Another way to improve knowledge on microhabitat-dwelling species and specifically infer causal (functional) links would be to build controlled experimental designs involving artificial microhabitats. Most examples in the literature involve artificial cavities for birds [81, 82], but also for beetles [83], as well as other “easily” created microhabitats such as dendrotelms (water-filled holes [84]). Such experimental approaches provide a high level of evidence for species-TreM relationships, but their set-up is limited to TreMs that can be artificially created. In addition, an experimental approach involving a controlled set of TreMs is far more difficult than observational studies—if even possible—to set up, because the way TreMs are created is highly variable and not necessarily reproducible. In this sense, complementary approaches using both observational and experimental methods appear to be most promising. This works is ideally shared within large, international networks involving forest managers and ecologists working at different scales and with different perspectives [85].

Ways to Validate Tree-Related Microhabitats as Biodiversity Indicators beyond Species Inventories

Ecological sciences consider the correlation between indicator and indicandum as the main criterion of validation [30, 86]. The use of TreMs as biodiversity indicators is no exception to this rule, and while so far relatively weak statistical correlations with different taxonomic groups have been documented, TreMs have been widely accepted by forest managers and the wider public as a tool to promote and assess integrative, conservation-minded forest management (see Table 1, [4, 5]). In addition, TreMs allow and accelerate communication between different stakeholders with various backgrounds [87•] which is important to reduce forest degradation as pointed out for deadwood [88] . In this sense, the interest of TreMs as a communication and education tool to forest biodiversity conservation is considerable and should be taken into account when assessing their usefulness as biodiversity indicator. This is in line with the criteria stated by the OECD that ideal biodiversity indicators should also be policy-relevant and accepted by the broad public [31•]. However, care must be taken that these aspects do not become more important than the relationship between indicator and indicandum. The remaining challenge is therefore to combine the evidence on ecological functions of TreMs with policy and management utility to fully assess the role of TreMs as biodiversity indicators.

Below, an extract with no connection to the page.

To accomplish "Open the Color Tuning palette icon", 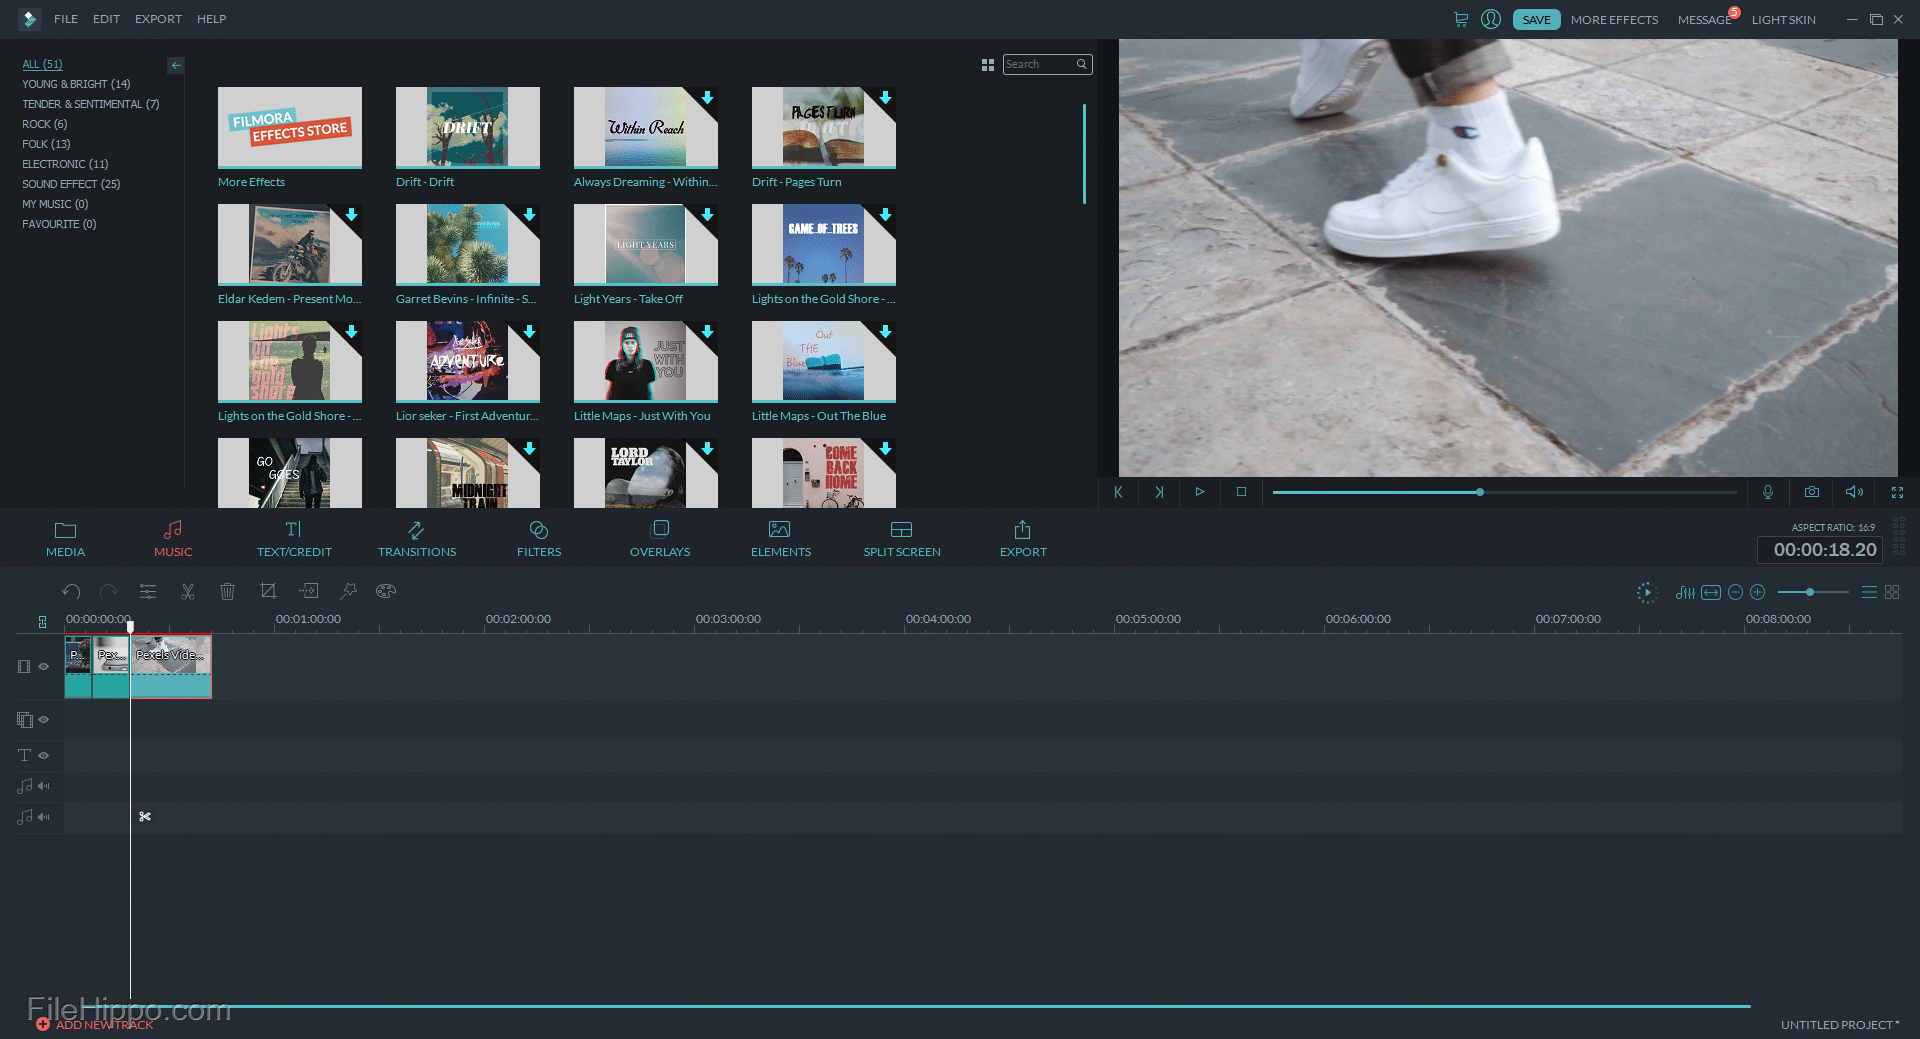I will [386, 591].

TreMs are not the “silver bullet” indicator to quantify and predict species richness. Nevertheless, through their relationships with species from many taxonomic groups [41, 42], they have the potential to indicate habitat quality for a large section of forest-dwelling species, often better than other established indicators such as single focal species or red-list species [24, 27]. Combined with other types of direct or indirect (e.g., structural) biodiversity indicators, standard TreM inventories have the potential to capture a large proportion of forest biodiversity.

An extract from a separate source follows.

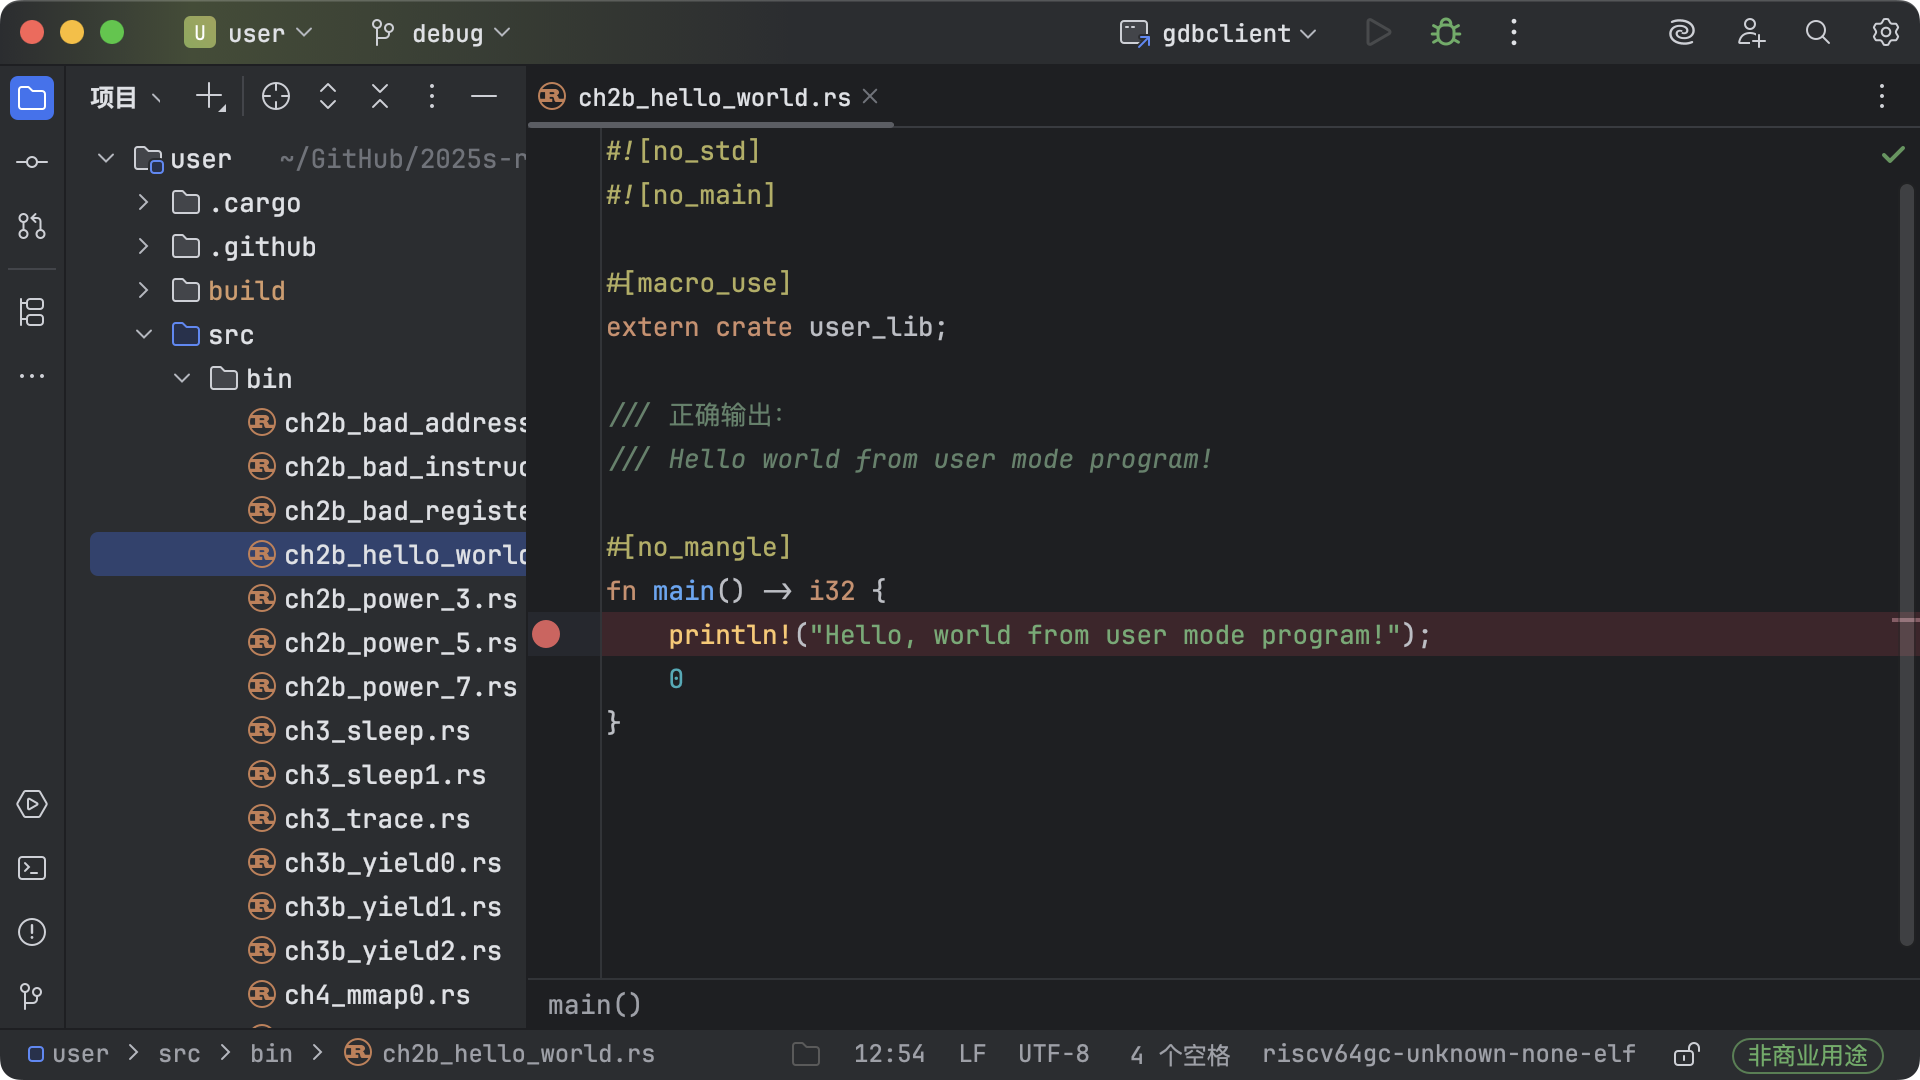Open the Structure tool window icon
The width and height of the screenshot is (1920, 1080).
click(32, 312)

TreM inventories are tailored at the stand scale, making them relevant and readily implemented in forest management. In addition, TreMs are broadly recognizable and intelligible to the broad public, and constitute tangible tools for communication of conservation efforts in forests. Therefore, TreMs already provide an applied and implemented approach for forest managers for the conservation of forest biodiversity through the retention of habitat trees. Further studies, especially outside Europe, are now needed to assess their indicative power and conservation relevance.